The thing that’s important here is lost in the distracting questions: Jesus is showing the disciples and us that He has control over life and death. In fact, Jesus is in the process of redefining what physical death is. Jesus calls it “falling asleep.” And if you “fall asleep” then you can be awakened. Jesus demonstrates that He has the power to call us awake, even after time has passed.


      Could this story be a reminder to us that after His resurrection and ascension, and in His fashion as God the Father wills, He will return and call those who sleep in Him, awake? Could it be that simple?


      There was a busy Hospital emergency room that had a regular visitor, Billy, a cute two-year-old with freckles and tousled blond hair. For a year Billy had been in and out of the ER with what the doctors diagnosed as asthma.

      The source of the illness was a mystery to the doctors. Billy didn’t have asthma as an infant, there wasn’t a family history of asthma, and there weren’t obvious signs of allergies that would cause it. But the symptoms were asthmatic. Sometimes they treated Billy and sent him home; other times he would end up in the pediatrics ICU because his breathing was so labored.
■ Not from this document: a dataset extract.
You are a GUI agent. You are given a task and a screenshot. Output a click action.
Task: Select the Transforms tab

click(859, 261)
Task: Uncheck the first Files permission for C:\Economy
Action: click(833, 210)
      This continued for about a year, and the staff grew fond of Billy. One day he came yet again with breathing difficulties, and one of the medical interns decided, on a lark, to look up Billy’s nose. He found a black jelly bean that Billy’s brother had put there a year before. What came out with the jelly bean wasn’t pretty.

      They had treated Billy for the wrong condition for almost a year. In light of that circumstance, the ER put signs on the walls of the emergency room that said, “Look for jelly beans.” When you’re working in the ER, properly diagnosing a problem can be the difference between life and death.


      A black Jelly bean didn’t kill Lazarus – being a human in sin did, but Jesus has the cure for death. Listen = Luke 12: 22-23: Then He said to His disciples, “Therefore I tell you, don’t worry about your life, what you will eat; or about the body, what you will wear. For life is more than food and the body more than clothing.” (HCSB) Amen.